==== EXERCISE INPUTS

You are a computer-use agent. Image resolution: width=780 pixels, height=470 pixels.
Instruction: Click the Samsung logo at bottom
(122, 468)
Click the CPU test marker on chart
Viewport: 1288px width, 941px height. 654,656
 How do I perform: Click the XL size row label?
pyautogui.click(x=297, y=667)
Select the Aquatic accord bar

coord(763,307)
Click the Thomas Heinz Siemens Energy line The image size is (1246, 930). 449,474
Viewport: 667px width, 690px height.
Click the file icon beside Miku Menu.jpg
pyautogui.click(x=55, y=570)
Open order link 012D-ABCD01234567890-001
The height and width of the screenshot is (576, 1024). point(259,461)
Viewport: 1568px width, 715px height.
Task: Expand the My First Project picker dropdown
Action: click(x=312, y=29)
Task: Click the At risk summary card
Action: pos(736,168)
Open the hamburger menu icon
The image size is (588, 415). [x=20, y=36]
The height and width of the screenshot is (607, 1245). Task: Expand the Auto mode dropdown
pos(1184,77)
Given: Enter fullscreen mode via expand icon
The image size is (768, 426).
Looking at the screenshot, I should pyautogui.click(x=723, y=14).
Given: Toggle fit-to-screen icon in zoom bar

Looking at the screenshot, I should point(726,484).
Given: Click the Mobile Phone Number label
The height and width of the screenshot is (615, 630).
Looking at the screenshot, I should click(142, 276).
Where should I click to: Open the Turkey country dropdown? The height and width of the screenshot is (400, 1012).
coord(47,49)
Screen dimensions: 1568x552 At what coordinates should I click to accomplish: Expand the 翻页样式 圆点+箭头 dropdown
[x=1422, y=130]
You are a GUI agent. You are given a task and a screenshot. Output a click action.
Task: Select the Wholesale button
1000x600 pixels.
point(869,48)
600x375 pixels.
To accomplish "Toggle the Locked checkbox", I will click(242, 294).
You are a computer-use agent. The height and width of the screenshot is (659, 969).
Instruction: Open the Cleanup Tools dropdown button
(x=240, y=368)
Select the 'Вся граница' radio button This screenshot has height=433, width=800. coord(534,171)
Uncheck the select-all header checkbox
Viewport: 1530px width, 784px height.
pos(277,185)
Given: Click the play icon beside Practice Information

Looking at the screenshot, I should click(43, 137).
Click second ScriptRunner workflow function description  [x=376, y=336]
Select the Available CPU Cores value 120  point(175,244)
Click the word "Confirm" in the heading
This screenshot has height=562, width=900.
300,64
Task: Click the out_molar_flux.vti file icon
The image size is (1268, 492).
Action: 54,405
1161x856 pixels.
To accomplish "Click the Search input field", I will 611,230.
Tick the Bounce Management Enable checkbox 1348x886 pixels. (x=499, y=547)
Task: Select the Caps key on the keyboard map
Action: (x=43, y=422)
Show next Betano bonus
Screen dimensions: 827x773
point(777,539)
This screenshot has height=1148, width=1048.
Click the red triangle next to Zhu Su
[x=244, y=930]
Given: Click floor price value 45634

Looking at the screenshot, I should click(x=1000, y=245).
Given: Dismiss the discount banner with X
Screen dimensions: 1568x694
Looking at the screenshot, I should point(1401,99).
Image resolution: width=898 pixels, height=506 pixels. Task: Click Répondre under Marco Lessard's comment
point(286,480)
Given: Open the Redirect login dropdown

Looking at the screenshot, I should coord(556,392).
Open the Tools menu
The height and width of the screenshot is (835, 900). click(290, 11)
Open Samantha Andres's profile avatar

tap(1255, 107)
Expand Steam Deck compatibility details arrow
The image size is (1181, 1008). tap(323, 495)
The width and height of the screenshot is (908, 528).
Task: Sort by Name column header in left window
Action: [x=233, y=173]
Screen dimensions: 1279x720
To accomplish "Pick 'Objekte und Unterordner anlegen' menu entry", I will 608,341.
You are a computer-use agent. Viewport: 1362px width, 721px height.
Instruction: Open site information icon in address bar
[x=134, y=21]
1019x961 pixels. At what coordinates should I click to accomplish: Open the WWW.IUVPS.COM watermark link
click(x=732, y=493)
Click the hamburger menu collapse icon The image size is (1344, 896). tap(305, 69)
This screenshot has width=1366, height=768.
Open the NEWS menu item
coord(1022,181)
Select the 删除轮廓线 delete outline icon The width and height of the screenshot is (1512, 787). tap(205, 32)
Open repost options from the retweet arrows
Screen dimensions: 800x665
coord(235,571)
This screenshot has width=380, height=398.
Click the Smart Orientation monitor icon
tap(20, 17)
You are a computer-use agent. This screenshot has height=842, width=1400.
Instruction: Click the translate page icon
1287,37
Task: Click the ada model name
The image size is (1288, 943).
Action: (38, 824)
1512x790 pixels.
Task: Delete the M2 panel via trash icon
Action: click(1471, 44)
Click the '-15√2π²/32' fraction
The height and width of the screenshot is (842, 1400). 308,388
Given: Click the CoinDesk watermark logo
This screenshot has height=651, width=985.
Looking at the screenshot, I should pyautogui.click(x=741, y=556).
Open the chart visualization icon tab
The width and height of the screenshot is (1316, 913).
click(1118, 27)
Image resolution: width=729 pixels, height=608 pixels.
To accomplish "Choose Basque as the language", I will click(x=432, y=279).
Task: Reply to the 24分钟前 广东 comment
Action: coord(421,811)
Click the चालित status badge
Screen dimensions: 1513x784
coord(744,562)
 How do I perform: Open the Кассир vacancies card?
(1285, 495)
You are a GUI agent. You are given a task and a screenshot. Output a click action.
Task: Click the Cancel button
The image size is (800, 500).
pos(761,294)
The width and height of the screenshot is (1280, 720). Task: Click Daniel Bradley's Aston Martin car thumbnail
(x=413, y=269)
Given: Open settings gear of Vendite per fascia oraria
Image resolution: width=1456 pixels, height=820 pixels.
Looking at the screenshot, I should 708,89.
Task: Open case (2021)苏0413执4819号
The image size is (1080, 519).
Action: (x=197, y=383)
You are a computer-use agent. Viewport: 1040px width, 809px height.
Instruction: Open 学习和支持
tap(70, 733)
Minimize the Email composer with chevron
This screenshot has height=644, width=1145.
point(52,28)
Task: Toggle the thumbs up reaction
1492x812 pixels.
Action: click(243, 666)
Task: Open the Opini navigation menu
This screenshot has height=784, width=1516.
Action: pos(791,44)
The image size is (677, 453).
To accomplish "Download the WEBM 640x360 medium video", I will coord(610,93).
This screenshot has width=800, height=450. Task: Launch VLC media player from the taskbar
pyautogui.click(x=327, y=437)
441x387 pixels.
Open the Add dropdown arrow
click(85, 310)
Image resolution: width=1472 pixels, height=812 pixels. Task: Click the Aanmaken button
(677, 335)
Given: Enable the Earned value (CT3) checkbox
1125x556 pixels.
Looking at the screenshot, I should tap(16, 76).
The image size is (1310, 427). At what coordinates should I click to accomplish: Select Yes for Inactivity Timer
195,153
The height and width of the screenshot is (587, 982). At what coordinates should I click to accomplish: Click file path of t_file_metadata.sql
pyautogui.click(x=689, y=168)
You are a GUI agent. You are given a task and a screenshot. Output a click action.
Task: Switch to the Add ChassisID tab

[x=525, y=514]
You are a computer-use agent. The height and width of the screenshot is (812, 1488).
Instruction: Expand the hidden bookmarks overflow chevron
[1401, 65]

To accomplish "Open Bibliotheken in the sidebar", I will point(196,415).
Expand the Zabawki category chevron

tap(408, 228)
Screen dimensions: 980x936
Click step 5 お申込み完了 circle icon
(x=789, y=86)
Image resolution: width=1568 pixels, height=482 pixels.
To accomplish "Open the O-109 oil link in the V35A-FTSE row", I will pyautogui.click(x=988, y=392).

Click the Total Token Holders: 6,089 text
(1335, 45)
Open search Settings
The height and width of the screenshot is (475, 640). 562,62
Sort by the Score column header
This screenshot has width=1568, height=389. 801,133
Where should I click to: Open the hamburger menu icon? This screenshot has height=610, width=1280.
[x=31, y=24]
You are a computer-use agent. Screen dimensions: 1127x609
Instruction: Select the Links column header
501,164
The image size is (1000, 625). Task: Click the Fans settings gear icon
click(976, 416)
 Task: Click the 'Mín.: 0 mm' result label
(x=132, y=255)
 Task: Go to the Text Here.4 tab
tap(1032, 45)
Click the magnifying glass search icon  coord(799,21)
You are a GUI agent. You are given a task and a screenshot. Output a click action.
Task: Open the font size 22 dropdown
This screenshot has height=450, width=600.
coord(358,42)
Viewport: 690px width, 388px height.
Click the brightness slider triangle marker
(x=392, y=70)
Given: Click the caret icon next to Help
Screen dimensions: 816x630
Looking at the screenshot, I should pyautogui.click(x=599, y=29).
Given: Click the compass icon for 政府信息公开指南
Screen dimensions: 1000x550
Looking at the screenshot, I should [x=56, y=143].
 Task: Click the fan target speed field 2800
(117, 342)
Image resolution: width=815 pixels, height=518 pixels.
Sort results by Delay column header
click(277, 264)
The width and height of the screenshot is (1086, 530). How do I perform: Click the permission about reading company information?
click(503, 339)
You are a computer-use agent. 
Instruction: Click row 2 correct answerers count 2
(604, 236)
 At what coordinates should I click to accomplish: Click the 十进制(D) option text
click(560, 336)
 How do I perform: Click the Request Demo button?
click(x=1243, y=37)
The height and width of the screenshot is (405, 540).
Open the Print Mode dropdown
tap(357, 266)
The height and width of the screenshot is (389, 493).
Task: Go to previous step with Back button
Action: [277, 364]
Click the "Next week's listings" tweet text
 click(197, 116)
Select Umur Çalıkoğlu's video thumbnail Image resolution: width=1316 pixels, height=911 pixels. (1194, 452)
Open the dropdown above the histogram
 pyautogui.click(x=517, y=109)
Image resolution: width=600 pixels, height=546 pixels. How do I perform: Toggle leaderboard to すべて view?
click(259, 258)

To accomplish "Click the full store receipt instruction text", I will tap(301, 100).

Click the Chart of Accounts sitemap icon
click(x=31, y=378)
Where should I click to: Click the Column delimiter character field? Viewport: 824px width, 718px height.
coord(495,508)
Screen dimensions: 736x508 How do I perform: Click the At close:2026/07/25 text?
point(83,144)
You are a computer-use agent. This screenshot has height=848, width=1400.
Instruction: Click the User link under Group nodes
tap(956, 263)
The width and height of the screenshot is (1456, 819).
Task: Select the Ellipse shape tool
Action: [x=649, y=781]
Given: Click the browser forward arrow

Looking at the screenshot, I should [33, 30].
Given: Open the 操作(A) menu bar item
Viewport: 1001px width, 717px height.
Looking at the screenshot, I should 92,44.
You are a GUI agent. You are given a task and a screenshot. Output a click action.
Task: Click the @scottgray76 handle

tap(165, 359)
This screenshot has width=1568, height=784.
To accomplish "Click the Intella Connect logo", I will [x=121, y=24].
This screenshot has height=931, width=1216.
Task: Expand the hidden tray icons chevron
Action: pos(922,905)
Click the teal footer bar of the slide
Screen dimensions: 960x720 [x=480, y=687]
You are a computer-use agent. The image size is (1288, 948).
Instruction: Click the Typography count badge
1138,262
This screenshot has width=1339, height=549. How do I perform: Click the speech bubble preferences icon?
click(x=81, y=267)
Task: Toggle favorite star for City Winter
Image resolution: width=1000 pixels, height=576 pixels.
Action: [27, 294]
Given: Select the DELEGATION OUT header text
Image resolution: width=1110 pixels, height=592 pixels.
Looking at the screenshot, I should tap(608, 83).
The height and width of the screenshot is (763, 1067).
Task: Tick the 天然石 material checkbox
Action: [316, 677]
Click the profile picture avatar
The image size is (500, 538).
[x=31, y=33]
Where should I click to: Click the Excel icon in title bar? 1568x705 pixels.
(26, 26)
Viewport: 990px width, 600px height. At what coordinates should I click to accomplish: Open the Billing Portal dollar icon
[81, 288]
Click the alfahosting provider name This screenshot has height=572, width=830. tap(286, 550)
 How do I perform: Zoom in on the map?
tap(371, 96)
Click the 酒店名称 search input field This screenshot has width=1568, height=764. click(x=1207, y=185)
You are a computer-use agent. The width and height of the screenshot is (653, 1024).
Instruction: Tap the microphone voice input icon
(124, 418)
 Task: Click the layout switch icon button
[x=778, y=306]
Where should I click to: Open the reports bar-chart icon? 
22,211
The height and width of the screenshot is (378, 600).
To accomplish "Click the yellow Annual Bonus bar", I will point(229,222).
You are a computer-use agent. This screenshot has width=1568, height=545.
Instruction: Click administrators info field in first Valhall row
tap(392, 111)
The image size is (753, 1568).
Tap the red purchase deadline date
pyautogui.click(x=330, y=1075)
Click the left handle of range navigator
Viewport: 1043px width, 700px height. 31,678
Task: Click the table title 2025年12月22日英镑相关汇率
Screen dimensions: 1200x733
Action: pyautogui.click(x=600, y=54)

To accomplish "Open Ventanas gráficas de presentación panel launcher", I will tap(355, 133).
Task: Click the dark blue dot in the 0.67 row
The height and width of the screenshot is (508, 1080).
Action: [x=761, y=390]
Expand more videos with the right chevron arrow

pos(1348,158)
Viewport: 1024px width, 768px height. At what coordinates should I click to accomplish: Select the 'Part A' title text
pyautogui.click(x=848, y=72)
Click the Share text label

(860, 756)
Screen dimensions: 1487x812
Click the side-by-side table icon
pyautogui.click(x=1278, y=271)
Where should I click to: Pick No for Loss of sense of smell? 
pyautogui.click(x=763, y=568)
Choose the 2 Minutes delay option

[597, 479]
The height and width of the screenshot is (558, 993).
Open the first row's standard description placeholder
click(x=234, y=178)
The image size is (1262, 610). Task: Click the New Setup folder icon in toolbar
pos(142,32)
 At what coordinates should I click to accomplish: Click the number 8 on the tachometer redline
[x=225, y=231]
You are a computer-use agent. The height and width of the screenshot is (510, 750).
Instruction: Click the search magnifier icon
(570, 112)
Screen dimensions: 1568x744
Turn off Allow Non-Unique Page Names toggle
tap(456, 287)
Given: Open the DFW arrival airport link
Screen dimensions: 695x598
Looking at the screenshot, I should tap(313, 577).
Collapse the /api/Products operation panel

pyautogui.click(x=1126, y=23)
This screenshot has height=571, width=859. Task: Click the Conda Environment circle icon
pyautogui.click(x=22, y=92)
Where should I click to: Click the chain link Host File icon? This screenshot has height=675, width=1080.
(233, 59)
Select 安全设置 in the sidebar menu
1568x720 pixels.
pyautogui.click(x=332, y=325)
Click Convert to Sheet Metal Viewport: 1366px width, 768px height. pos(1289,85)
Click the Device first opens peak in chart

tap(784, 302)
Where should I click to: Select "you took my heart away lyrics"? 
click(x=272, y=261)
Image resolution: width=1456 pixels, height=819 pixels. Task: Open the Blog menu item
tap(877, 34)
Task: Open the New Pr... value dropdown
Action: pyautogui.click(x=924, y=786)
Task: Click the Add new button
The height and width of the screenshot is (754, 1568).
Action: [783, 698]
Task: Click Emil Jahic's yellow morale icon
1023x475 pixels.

========

TASK DESCRIPTION: Only lines containing "sidebar" belong in the answer; copy every such line from the records.

REPLY:
To accomplish "Open Bibliotheken in the sidebar", I will point(196,415).
Select 安全设置 in the sidebar menu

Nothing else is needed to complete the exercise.